__TASK BRIEF__:
Every line of the entries with the word "computer" in it should be shown.

[Dataset records]
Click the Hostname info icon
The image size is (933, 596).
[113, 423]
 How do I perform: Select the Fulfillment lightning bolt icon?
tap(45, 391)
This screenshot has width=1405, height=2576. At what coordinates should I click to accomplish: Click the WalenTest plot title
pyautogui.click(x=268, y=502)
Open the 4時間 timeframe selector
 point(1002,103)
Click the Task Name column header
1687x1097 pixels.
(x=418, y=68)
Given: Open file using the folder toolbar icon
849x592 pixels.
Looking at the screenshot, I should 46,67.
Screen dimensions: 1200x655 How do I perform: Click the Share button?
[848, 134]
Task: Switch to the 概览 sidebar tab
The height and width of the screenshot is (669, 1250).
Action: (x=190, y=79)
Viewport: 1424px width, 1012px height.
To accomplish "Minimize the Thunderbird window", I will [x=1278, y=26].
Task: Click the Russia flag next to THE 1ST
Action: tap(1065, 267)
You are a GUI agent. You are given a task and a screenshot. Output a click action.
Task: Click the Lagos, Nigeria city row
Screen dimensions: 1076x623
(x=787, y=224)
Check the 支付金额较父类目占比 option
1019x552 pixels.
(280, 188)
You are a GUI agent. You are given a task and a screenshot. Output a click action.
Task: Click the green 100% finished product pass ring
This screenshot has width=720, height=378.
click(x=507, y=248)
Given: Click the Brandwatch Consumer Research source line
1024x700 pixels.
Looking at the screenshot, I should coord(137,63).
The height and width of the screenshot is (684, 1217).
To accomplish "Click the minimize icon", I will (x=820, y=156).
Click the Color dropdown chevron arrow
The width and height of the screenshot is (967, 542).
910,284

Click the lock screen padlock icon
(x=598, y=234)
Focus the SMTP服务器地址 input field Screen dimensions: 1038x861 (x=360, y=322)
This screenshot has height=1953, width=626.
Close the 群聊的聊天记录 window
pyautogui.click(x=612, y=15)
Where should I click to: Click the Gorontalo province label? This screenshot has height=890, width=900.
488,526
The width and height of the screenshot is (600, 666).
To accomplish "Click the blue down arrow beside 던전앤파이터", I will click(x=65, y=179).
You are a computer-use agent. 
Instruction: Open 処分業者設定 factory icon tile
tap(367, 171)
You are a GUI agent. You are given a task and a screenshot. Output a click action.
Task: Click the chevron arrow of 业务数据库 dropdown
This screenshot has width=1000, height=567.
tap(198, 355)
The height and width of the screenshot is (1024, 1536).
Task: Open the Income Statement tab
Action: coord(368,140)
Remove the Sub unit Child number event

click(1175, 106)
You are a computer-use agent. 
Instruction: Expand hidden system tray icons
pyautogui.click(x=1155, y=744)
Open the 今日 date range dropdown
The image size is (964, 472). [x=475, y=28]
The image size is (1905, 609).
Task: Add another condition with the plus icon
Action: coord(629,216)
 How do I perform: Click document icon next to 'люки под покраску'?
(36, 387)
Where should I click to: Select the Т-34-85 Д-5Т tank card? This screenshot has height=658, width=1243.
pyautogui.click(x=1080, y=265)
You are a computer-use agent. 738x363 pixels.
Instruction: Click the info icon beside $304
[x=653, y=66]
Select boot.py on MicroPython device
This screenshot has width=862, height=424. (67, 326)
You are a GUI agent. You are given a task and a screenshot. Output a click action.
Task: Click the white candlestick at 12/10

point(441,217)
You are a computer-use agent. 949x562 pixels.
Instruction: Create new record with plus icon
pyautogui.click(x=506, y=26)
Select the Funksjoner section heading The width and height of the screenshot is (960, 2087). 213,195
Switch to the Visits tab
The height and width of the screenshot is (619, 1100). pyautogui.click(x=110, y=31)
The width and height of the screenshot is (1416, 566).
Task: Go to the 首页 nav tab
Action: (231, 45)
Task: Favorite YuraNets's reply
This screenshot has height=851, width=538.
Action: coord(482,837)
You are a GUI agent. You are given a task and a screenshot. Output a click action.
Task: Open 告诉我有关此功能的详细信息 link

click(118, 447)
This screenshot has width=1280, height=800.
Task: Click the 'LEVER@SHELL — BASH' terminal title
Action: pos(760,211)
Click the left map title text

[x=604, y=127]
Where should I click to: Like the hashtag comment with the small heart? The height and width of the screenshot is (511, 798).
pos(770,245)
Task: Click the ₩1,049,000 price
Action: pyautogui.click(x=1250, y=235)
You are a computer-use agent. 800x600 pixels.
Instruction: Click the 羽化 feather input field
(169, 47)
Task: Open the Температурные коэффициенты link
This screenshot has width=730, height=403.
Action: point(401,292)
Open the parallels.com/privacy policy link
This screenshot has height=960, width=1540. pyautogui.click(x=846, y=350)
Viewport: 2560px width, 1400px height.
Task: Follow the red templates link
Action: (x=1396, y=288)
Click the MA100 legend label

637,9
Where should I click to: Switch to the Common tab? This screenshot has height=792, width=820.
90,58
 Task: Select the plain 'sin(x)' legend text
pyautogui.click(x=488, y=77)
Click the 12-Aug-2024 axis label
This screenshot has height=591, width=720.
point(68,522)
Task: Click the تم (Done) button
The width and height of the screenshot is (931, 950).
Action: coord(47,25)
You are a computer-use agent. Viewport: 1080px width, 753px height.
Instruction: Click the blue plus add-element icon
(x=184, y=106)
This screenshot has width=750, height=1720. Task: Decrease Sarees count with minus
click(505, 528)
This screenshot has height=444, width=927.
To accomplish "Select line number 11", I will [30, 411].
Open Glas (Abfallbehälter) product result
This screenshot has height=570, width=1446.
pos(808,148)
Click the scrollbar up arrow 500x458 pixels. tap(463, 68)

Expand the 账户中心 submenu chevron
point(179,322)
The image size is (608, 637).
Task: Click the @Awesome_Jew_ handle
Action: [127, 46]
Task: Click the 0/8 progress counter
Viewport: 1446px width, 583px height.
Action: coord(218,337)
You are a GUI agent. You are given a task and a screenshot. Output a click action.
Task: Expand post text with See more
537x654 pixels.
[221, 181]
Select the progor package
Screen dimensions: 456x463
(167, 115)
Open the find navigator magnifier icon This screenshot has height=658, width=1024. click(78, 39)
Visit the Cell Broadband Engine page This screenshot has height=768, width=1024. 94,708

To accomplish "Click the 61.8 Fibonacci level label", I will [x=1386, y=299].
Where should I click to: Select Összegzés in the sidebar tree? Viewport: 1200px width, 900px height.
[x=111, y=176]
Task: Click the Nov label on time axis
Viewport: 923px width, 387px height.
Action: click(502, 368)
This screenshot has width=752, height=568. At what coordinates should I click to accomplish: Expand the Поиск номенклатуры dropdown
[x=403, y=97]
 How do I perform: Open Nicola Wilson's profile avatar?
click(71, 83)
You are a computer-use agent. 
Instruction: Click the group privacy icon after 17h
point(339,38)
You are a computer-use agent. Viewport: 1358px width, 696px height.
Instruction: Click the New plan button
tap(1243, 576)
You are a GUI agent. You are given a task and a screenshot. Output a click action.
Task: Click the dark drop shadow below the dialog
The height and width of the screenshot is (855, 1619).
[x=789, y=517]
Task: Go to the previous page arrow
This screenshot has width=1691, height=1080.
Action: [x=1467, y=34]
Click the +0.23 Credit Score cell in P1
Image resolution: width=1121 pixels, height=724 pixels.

__RESULT BELOW__:
You are a computer-use agent. 
You are a computer-use agent. 
You are a computer-use agent. 738x363 pixels.
You are a computer-use agent. 949x562 pixels.
You are a computer-use agent. 800x600 pixels.
You are a computer-use agent. Viewport: 1080px width, 753px height.
You are a computer-use agent. 
You are a computer-use agent. Viewport: 1358px width, 696px height.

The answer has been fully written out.